WHAT YOU NEED TO DO:
Answer these questions using the Bourne Courier article below.
(a) Against which opponent did Bob Corradi win his 500th game?
(b) At which field did Corradi record his first Massachusetts Maritime Academy win?
(c) What was Corradi given when he logged his 300th victory, and where?

Bourne Courier: "Corradi's 500th Win His Own Buccaneer Day At Massachusetts Maritime"
Apr 15, 2009

Corradi's 500th win is his own Buccaneer Day at Mass Maritime

April 15, 2009

By Paul Gately, Bourne Courier

CAPE COD - Everybody knew it would come this season; that Massachusetts Maritime Academy baseball head coach Bob Corradi would win his 500th game. Nobody, however, knew when. So the watch commenced.

Corradi notched his pantheon victory against Framingham State last Friday. It came 37 years after he arrived on the canal-side campus and built a baseball program against all odds.

Over the years, he developed scrappy teams. He had seasons of good pitching and talent. He also went through lean times. Every team, however, learned from him and went out into the world with unique views about life and accomplishment.

Corradi has a secure sense of time and place. He understands history. He is as much a coach with awkward, inept and uncomfortable young baseball players as he has been with those listed on MMA's sports Hall of Fame.

The Bucs play the game when spring lags, and warm weather usually arrives when the schedule is done. Hendy Field is an obscure – if not unattractive – place to play college baseball. Even when the cold lasts well into April. But there is a snap to the season when Corradi's charges take the field.

Many of his MMA wins came there. His first was at Keith Field, down the street in Sagamore village where the coach grew up.

Corradi bleeds Mass Maritime. He loves football and coaches it. But he gets into deep discussion about baseball. It is thoughtful talk. It seems what passes for springtime here can't come fast enough for him.

When the coach logged his 300th victory, he was afforded a cake with 300 candles at the old Dolphin Inn. The 400th win came a decade later. Now the 500th. If it is cake this time, the pastry would be the size of the serving table.

Corradi can be frantic and antic. He is funny and outrageous. Umpires realize he can be mercurial. Away from the spotlight, however, he is sometimes pensive and seemingly distracted. Often the butt of practical jokes inside Alumni Gym, he is the first to laugh when the fun is at his expense.

On the baseball field, however, there are young men to guide, shape and encourage. The Bucs under his tutelage can win games without big hits by simply getting somebody on first base. Then the fun starts. It is usually a portrait of hustle. But sometimes it is amazing what heart can also accomplish when Mass. Maritime dances its way through the innings.

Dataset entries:
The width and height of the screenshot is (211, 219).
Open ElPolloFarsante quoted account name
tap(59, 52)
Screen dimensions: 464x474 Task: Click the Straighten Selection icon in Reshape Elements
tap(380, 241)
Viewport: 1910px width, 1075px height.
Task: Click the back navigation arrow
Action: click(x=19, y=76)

--

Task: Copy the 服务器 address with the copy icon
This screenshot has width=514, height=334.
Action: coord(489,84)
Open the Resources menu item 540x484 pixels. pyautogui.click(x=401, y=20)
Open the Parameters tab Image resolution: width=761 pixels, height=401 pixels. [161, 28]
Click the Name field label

TASK ANSWER:
(a) Framingham State.
(b) Keith Field, in Sagamore village.
(c) A cake with 300 candles, at the old Dolphin Inn.